REQUIREMENT: Starting at the line with "Click the Динамо Минск 2 club logo", return every line through the final one of the data, word for word. Pictures stay out.

Data items:
- Opening Delimiter -

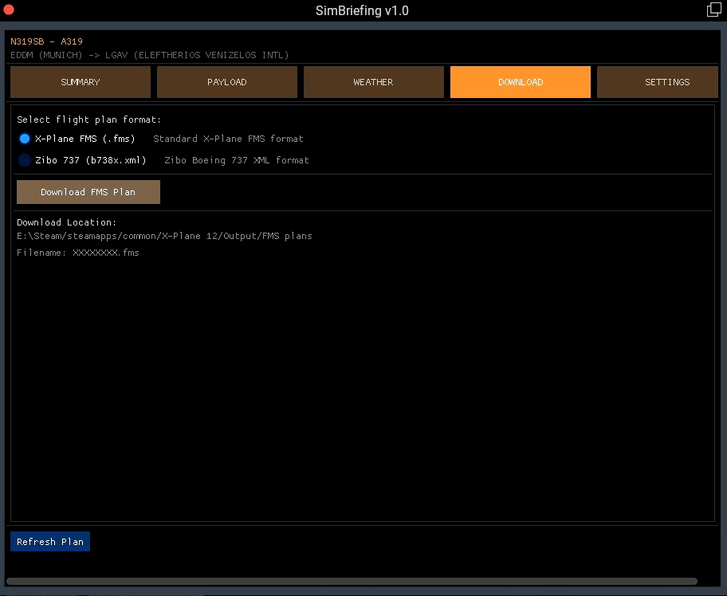Click the SimBriefing v1.0 title bar text
This screenshot has height=596, width=727.
pyautogui.click(x=362, y=10)
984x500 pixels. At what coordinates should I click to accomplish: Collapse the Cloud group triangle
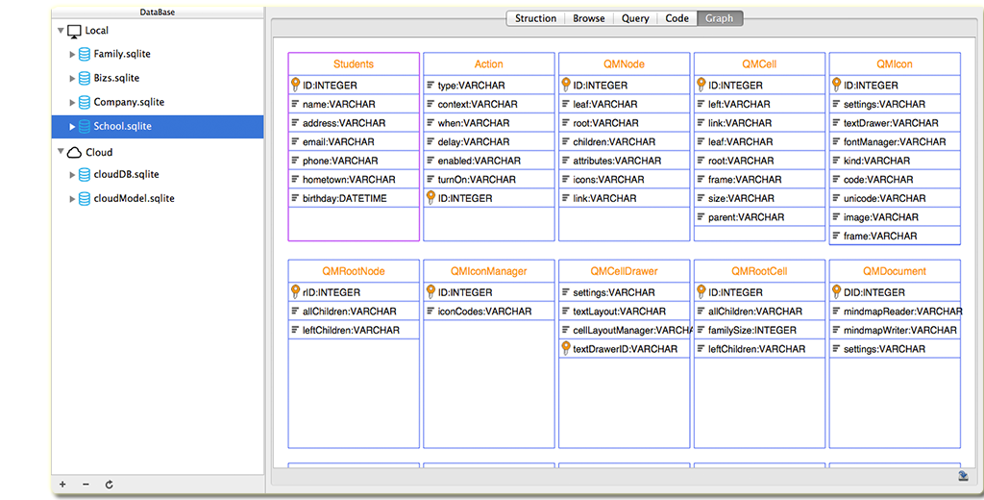[x=62, y=152]
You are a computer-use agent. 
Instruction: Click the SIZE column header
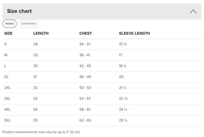pos(9,33)
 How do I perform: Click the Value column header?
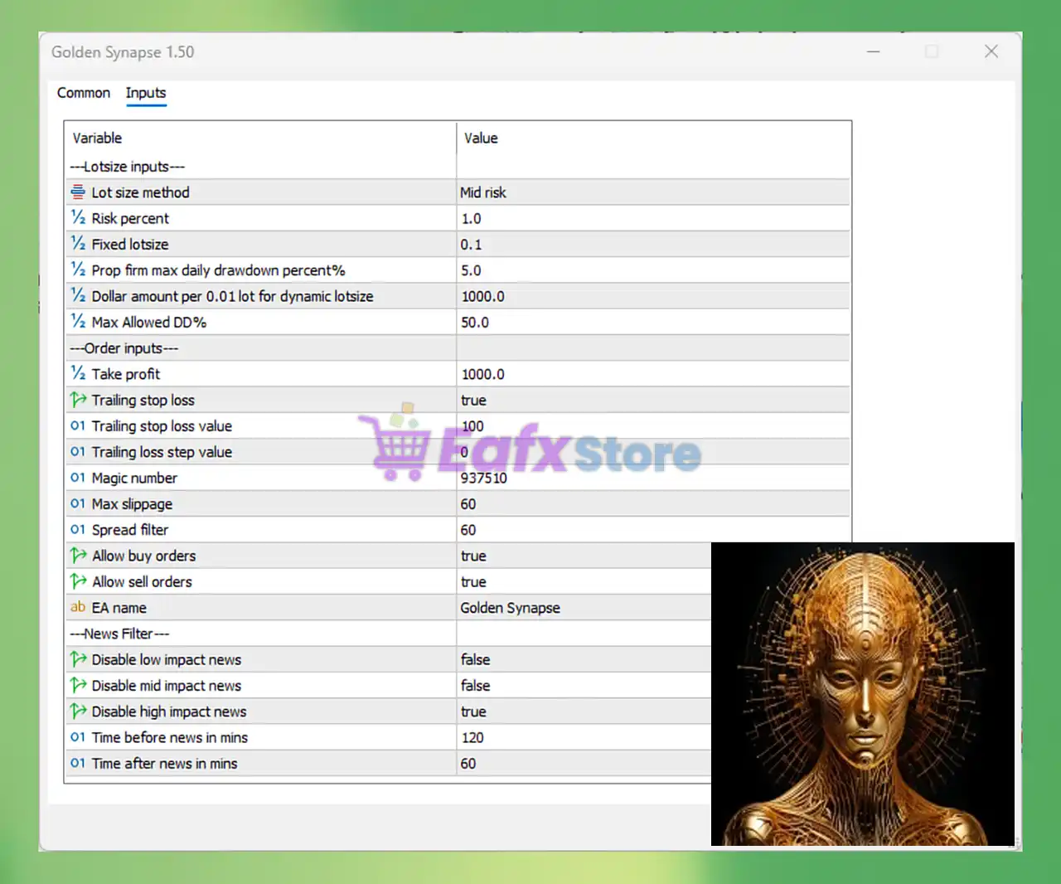click(x=481, y=138)
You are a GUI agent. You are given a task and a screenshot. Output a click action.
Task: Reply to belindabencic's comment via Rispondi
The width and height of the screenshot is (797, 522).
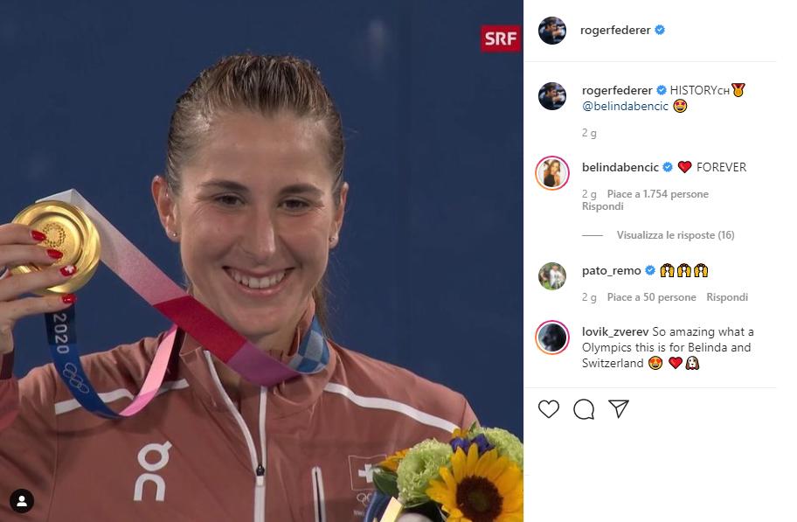(x=602, y=206)
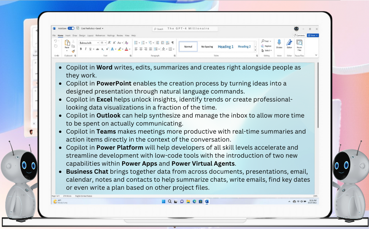This screenshot has height=229, width=369.
Task: Select the Dictate microphone icon
Action: click(x=279, y=42)
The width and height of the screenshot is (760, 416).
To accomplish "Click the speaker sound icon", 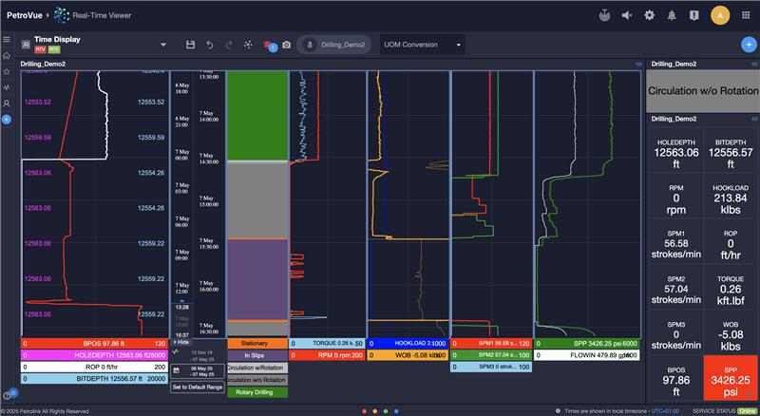I will pos(627,15).
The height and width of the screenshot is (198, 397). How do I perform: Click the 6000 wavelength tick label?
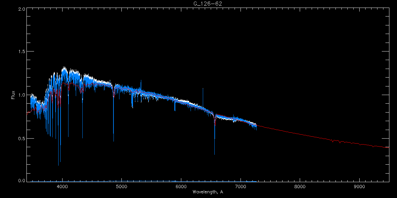(181, 186)
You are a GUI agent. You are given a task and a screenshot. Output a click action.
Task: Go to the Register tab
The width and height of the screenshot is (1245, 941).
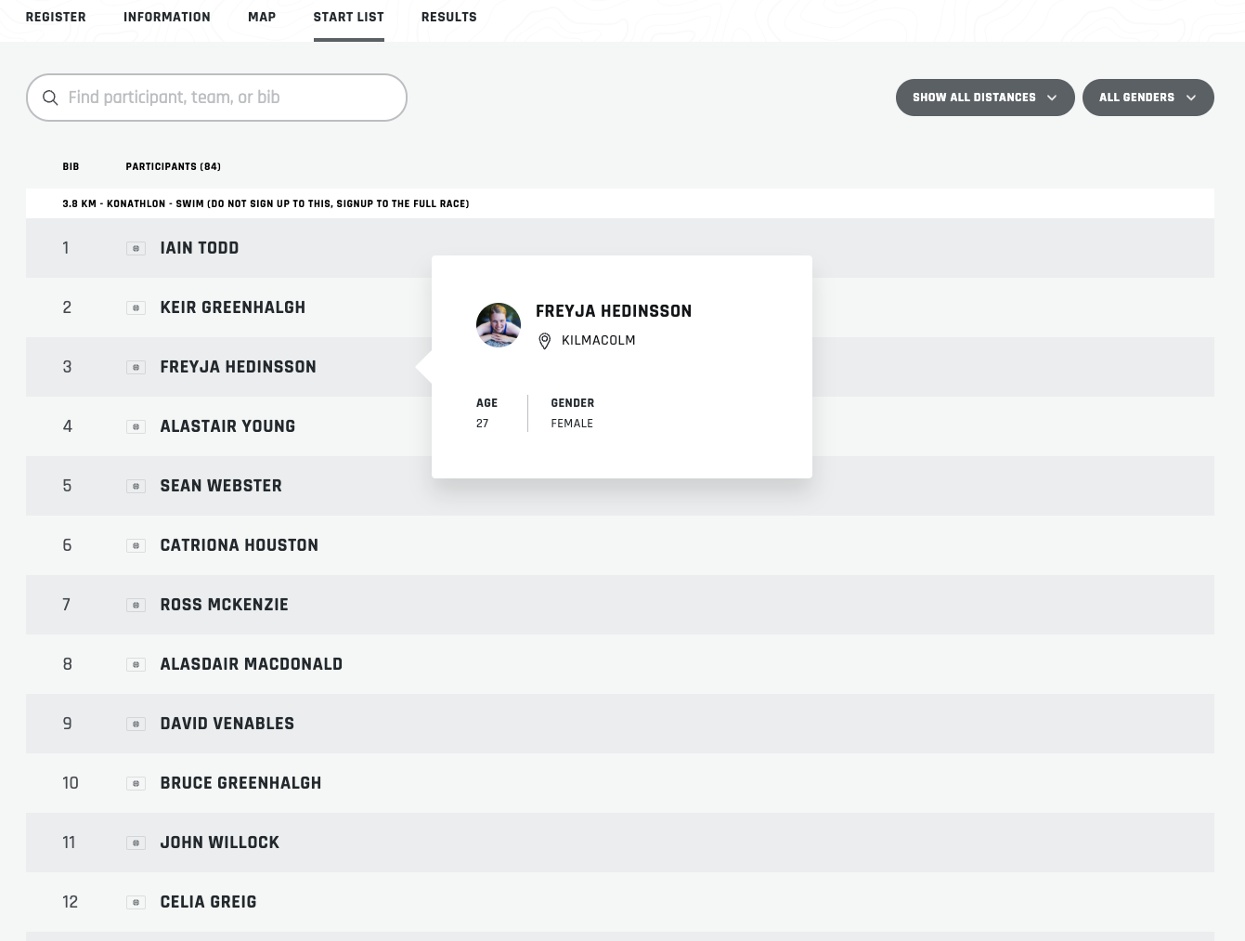[x=56, y=17]
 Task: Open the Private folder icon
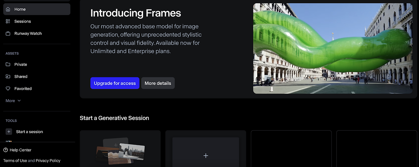pyautogui.click(x=8, y=64)
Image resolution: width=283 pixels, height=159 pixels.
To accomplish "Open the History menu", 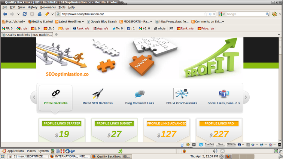I will (33, 7).
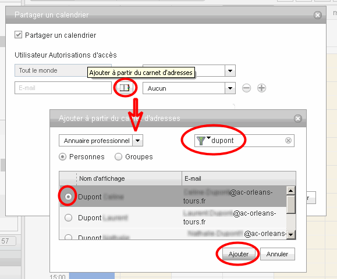Screen dimensions: 337x279
Task: Click the plus icon to add user row
Action: tap(261, 88)
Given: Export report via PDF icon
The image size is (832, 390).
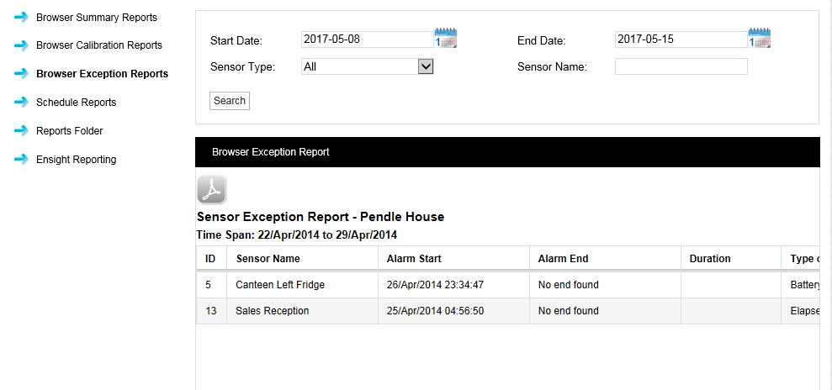Looking at the screenshot, I should coord(211,190).
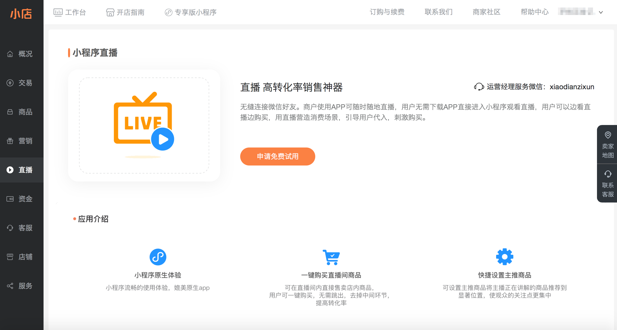Switch to 开店指南 in top navigation
This screenshot has width=617, height=330.
(x=125, y=12)
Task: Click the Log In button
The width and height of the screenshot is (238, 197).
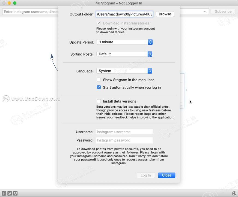Action: [x=146, y=175]
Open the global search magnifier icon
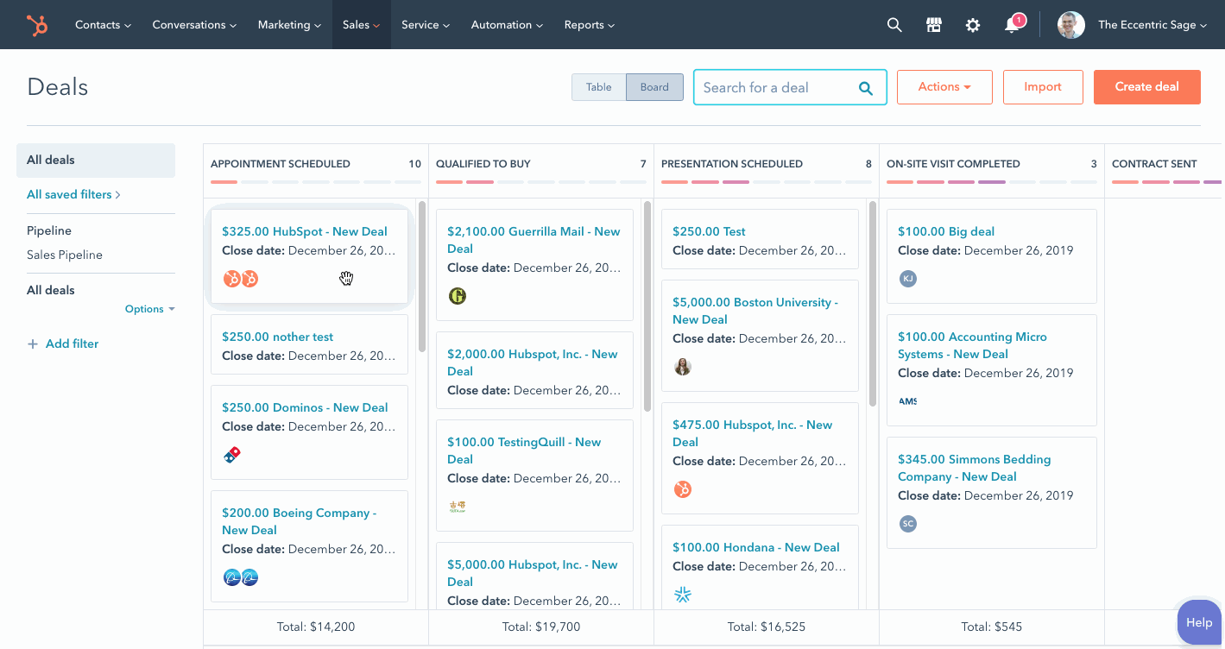This screenshot has height=649, width=1225. pos(893,25)
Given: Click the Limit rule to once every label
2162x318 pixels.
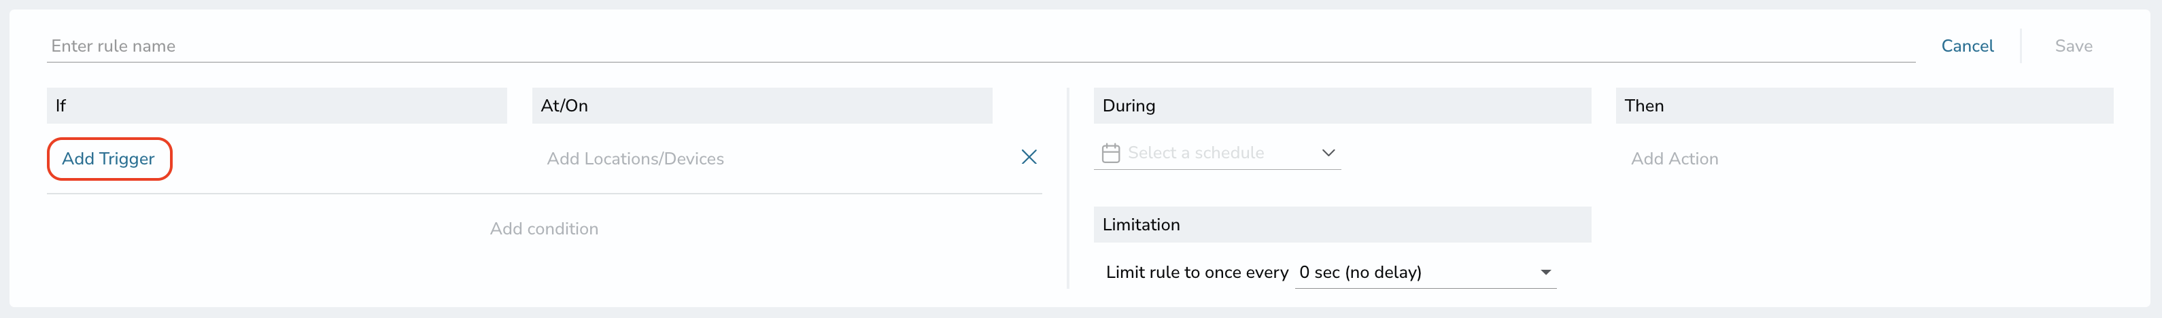Looking at the screenshot, I should point(1196,272).

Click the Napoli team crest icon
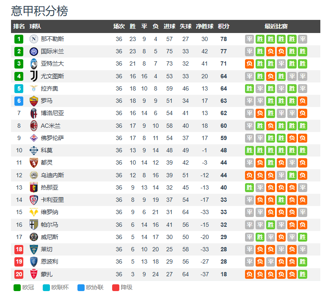tap(34, 39)
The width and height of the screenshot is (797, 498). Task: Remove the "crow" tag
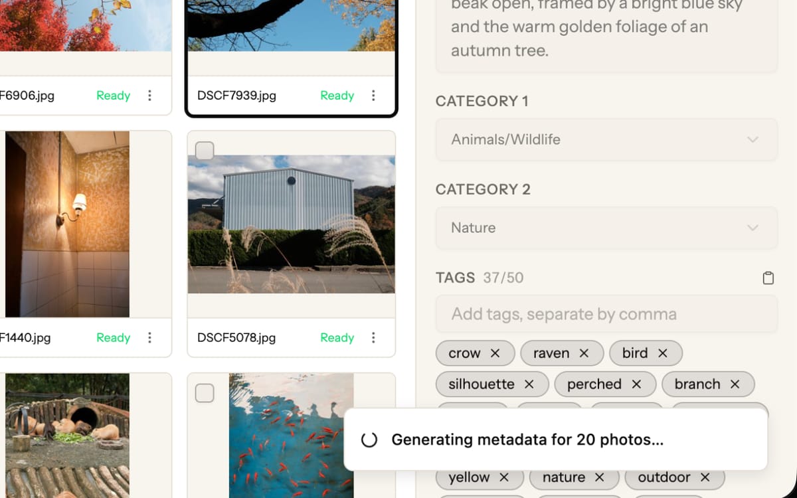495,353
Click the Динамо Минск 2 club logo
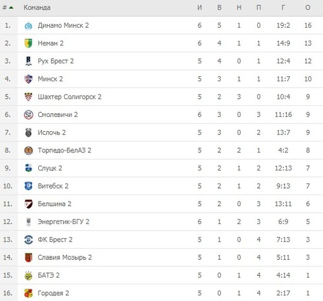The width and height of the screenshot is (323, 301). click(28, 26)
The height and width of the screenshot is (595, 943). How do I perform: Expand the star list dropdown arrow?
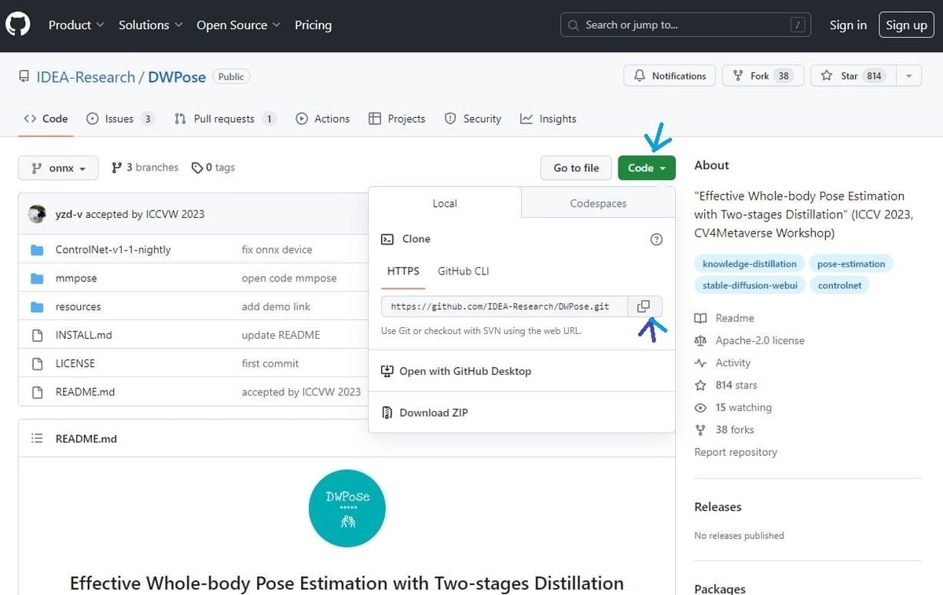908,76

- Closing Delimiter -

RESPONSE:
Click the Динамо Минск 2 club logo
The width and height of the screenshot is (323, 301). click(28, 26)
The height and width of the screenshot is (595, 943). How do I perform: Expand the star list dropdown arrow?
908,76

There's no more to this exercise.